Inasmuch as the plan inextricably intermingled the rights of employees
in both the INS Council unit and the Border Patrol unit with respect to
such matters as position selection procedures, areas of consideration,
and union representation on promotion panels and audits, the Authority
finds that bargaining over changes in the plan with the INS Council
would necessarily have led to changes in conditions of employment in the
Border Patrol unit, which the Respondent was required to maintain to the
maximum extent possible. Under these circumstances, the Authority
concludes that the Respondent was not obligated to negotiate with the
INS Council and shall order that the complaint be dismissed.
ORDER
IT IS ORDERED that the complaint in Case No. 3-CA-1648 be, and it
hereby is, dismissed.
Issued, Washington, D.C., September 28, 1984
Henry B. Frazier III, Acting
Chairman
Ronald W. Haughton, Member
FEDERAL LABOR RELATIONS AUTHORITY
--------------- FOOTNOTES$ ---------------
/1/ Respondent's motion to add two exhibits to the parties'
stipulation of facts is granted. The General Counsel did not oppose the
motion.
/2/ Section 7116(a)(1) and (5) states in pertinent part:
Sec. 7116. Unfair labor practices
(a) For the purpose of this chapter, it shall be an unfair
labor practice for an agency--
(1) to interfere with, restrain, or coerce any employee in the
exercise by the employee of any right under this chapter;
* * * *
(5) to refuse to consult or negotiate in good faith with a
labor organization as required by this chapter(.)
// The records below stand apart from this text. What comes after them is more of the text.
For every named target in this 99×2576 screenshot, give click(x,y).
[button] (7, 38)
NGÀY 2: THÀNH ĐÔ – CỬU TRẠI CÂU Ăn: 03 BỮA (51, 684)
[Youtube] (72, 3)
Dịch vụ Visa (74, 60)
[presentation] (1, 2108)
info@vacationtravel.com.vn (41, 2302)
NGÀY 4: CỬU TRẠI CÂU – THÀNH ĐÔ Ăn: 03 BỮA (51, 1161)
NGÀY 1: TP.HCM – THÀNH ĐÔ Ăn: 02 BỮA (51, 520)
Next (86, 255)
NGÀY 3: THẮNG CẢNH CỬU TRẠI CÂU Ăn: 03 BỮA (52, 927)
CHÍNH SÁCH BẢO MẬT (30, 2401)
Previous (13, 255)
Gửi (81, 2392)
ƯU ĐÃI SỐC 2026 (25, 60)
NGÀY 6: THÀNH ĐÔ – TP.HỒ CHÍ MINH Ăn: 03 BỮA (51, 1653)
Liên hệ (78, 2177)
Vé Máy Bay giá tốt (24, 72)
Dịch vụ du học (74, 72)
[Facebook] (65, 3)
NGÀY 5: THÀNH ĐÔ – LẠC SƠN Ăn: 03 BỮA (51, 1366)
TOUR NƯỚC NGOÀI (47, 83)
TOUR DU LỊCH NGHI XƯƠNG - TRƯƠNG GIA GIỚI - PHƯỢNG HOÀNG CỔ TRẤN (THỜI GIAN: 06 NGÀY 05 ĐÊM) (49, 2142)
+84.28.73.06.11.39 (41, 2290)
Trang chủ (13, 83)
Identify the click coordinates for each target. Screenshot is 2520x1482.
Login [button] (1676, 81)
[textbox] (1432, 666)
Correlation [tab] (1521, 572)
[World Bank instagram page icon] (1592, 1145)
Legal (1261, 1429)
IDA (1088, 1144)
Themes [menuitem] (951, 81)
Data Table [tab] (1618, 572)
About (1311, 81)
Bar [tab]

/3/ These recognitions were granted under Executive Order 10988 which
governed labor-management relations in the Executive branch of the
Federal service at the time. (Executive Order 10988 was replaced in
1969 by Executive Order 11491, which was succeeded by the Statute.)
Section 7135(a)(1) of the Statute authorizes the renewal or continuation
of such units which came into existence prior to the effective date of
the Statute.
Section 7135(a)(1) of the Statute provides:
Sec. 7135. Continuation of existing laws, recognitions, and
procedures
(a) Nothing contained in this chapter shall preclude--
(1) the renewal or continuation of an exclusive recognition,
certification of an exclusive representative, or a lawful
agreement between an agency and an exclusive representative of its
employees, which is entered into before the effective date of this
chapter(.)
/4/ In United States Department of Justice, United States Immigration
and Naturalization Service, 9 FLRA 253 (1982), petition dismissed sub
nom. Int'l. Bhd. of Police Officers v. FLRA, 727 F.2d 481 (5th Cir.
1984), the Authority set aside the results of an election held between
the Border Patrol Council and a rival petitioning labor organization and
ordered that a second election be held. To date, the second election
has not been held and the question concerning representation has not yet
been resolved.
/5/ See Department of the Air Force, Scott Air Force Base, Illinois,
5 FLRA 9 (1981).
/6/ See, e.g., National Federation of Federal Employees Local 1332
and Headquarters, U.S. Army Materiel Development and Readiness Command,
Alexandria, Virginia, 6 FLRA 361 (1981) (Union Proposals I, II, IV and
V); American Federation of Government Employees, AFL-CIO, Local 909 and
Department of the Army, Headquarters, Military Traffic Management
Command, Washington, D.C., 6 FLRA 502 (1981); and National Treasury
Employees Union and Internal Revenue Service, 7 FLRA 275 (1981) (Union
Proposals 2-4), for cases where various proposals involving merit
promotion have been found to be negotiable.